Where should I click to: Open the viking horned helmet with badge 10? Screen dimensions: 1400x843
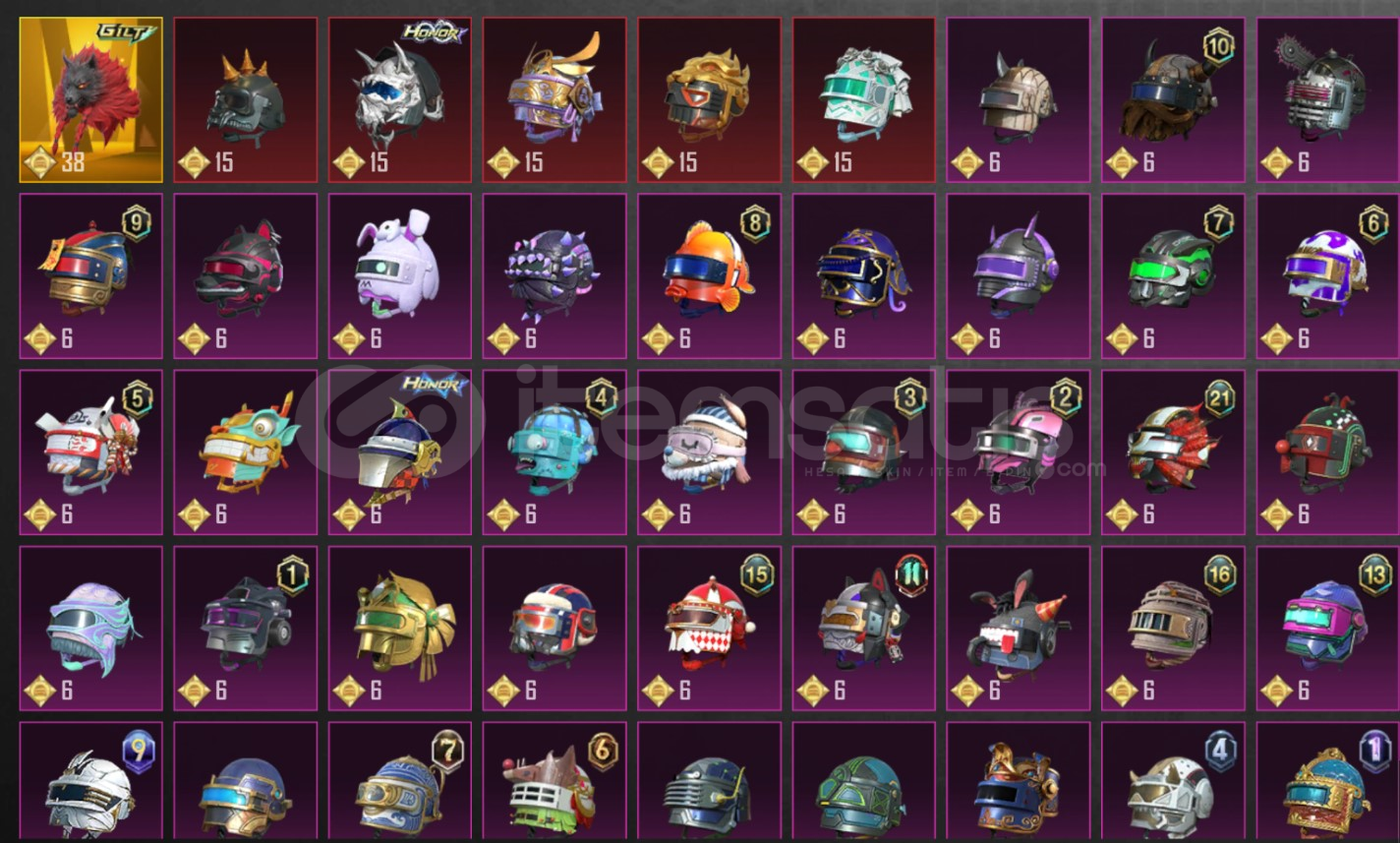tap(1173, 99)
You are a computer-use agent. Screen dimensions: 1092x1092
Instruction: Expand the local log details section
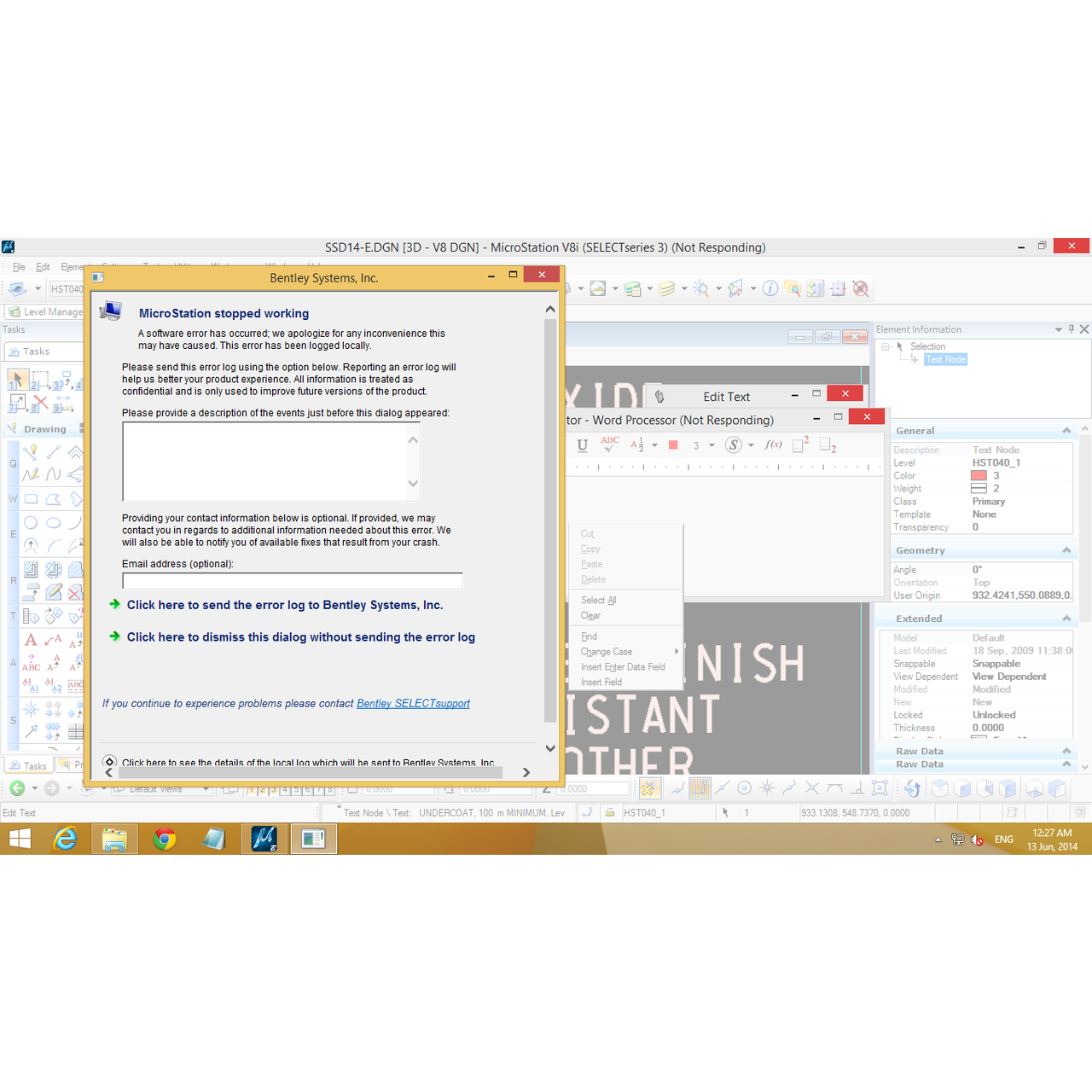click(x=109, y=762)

········

= The exercise =
Count the lines above that contain the string "Screen". Report only the number.

= Answer to this task =
2